A Joint Parliamentary Committee on Thursday adopted a report clearing the Citizenship (Amendment) Bill, 2016, which seeks amendments in the Citizenship Act, 1955, PTI reported. The amendment grants citizenship of India to minority communities of Hindus, Sikhs, Buddhists, Jains, Parsis, and Christians from Afghanistan, Bangladesh and Pakistan, after six years of residence instead of 12.

Bharatiya Janata Party members of the committee also moved a recommendation that all steps be taken to implement Clause 6 of the Assam Accord, the Assam Tribune reported. According to the clause, the Centre has to enact constitutional, legislative and administrative measures to protect, preserve and promote cultural, social, linguistic identity and heritage of the state’s indigenous communities. The Centre on Wednesday approved the setting up of another high-level panel to implement the clause.

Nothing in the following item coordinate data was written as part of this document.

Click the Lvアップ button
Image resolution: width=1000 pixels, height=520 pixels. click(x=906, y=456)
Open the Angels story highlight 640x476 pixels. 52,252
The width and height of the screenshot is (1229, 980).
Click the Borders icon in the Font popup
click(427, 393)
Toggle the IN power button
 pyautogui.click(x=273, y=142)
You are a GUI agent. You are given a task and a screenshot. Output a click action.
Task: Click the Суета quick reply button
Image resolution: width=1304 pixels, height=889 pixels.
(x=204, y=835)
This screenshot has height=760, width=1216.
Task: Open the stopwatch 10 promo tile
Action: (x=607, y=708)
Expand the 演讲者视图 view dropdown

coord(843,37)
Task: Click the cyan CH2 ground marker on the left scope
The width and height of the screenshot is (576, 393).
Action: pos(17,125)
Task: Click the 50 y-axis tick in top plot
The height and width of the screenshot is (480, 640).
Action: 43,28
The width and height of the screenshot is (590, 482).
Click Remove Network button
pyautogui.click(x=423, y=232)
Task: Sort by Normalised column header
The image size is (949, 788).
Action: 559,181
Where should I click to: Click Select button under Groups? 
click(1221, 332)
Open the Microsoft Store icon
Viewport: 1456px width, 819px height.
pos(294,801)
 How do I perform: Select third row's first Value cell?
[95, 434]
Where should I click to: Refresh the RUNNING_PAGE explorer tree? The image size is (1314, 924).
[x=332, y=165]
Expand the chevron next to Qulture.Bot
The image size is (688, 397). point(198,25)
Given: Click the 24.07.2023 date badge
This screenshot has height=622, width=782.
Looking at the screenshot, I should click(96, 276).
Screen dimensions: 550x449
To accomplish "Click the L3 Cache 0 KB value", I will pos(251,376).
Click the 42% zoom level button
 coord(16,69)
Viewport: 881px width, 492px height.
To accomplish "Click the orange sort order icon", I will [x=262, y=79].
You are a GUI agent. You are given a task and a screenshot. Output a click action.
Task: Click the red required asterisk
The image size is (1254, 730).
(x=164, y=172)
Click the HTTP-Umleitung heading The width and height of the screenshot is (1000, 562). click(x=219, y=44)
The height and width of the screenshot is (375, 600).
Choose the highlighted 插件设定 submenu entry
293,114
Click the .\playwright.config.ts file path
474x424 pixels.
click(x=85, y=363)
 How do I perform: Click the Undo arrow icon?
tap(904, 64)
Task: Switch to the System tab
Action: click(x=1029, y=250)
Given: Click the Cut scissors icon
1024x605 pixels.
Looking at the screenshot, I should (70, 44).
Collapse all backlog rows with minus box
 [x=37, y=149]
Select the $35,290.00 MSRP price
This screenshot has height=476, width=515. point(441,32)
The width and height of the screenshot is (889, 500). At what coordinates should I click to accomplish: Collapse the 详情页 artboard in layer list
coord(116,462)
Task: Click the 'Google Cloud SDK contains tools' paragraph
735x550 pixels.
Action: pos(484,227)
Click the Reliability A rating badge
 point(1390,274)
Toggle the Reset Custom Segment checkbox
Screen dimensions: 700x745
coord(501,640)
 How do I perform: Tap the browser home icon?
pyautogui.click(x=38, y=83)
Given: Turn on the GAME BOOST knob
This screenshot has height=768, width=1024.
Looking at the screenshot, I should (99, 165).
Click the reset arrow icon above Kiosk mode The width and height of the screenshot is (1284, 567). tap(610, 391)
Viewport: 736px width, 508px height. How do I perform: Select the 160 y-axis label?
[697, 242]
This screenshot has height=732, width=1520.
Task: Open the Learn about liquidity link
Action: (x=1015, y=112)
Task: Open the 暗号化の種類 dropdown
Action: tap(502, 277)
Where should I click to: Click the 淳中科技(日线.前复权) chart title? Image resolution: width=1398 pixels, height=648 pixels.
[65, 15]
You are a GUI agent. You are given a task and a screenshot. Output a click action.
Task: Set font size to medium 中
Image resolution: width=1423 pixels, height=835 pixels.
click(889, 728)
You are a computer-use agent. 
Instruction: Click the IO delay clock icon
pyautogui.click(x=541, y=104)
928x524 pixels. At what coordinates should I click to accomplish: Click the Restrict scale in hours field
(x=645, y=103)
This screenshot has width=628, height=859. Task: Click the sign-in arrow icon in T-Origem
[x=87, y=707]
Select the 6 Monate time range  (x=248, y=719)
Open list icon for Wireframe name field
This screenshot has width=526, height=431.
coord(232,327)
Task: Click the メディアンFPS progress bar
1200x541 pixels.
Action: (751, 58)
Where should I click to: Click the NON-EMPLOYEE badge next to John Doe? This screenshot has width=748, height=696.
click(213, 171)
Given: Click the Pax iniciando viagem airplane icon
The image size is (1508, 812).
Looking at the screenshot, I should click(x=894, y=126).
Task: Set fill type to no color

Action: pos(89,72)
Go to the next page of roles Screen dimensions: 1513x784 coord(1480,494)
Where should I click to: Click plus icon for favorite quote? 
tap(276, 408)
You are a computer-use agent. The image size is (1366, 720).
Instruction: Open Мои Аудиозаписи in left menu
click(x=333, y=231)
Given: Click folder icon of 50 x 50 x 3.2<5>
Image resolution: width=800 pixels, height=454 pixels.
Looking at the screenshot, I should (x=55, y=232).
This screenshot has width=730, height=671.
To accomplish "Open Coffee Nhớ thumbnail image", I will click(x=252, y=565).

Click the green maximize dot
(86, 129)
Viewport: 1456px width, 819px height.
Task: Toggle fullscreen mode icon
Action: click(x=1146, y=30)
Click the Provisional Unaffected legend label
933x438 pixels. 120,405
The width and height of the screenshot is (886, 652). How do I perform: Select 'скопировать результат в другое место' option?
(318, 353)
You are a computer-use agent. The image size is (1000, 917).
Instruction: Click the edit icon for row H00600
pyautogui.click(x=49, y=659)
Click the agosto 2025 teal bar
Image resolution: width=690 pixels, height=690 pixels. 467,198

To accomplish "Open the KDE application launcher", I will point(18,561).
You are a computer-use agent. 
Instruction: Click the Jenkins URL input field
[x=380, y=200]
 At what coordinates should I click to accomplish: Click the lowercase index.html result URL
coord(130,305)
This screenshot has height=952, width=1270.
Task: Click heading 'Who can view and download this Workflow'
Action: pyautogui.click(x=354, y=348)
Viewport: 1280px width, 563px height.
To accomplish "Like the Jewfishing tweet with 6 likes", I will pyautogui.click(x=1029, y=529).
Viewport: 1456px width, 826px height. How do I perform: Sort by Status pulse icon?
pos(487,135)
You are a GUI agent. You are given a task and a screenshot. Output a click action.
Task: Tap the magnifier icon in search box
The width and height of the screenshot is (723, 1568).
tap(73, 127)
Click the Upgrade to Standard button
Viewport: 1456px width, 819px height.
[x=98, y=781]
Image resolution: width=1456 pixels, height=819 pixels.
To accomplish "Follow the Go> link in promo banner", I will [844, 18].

The BJP had 14 members on the Joint Parliamentary Committee, whereas the Congress had four, the Trinamool Congress and Biju Janata Dal two each, and several other regional parties one member each. The decision of the committee to adopt the report was not unanimous, a non-BJP member of the panel told The Indian Express. Three members – Bhartruhari Mahtab, Mohammad Salim and Javed Ali Khan – may submit dissenting notes to chairperson and BJP leader Rajendra Agrawal on Friday.

An acrimonious exchange between Congress MP Bhubaneswar Kalita and Agrawal during the meeting led to Kalita walking out, the Assam Tribune reported. Later, Kalita told reporters that by making some small changes to one clause of the Assam Accord, the Centre has “very cleverly” diluted another one.

“The JPC rejected all suggestions of the Opposition members,” he claimed according to The Sentinel. “It was not even ready to hold any discussion on the bill at today’s meeting. That prompted me to stage a walkout.”

Agrawal told media persons that the report will be submitted to Parliament on January 7. “As the Lok Sabha Speaker [Sumitra Mahajan gave us the task, we will submit the report in the Lok Sabha,” he said.

Meanwhile, former Assam Chief Minister Tarun Gogoi said all Opposition parties should unite against the bill. He said the Assam Accord and the Citizenship Bill are two separate matters. “If there is religious persecution of Bengali Hindus in Bangladesh, then why has the Government of India not taken it up with the neighbouring country?” he asked. “The BJP thinks that the people of Assam are gullible and the bill is a big insult to the Assamese people.”

The Asom Gana Parishad, an ally of the BJP, has opposed the bill, and said it will withdraw from the alliance if it is passed in Parliament.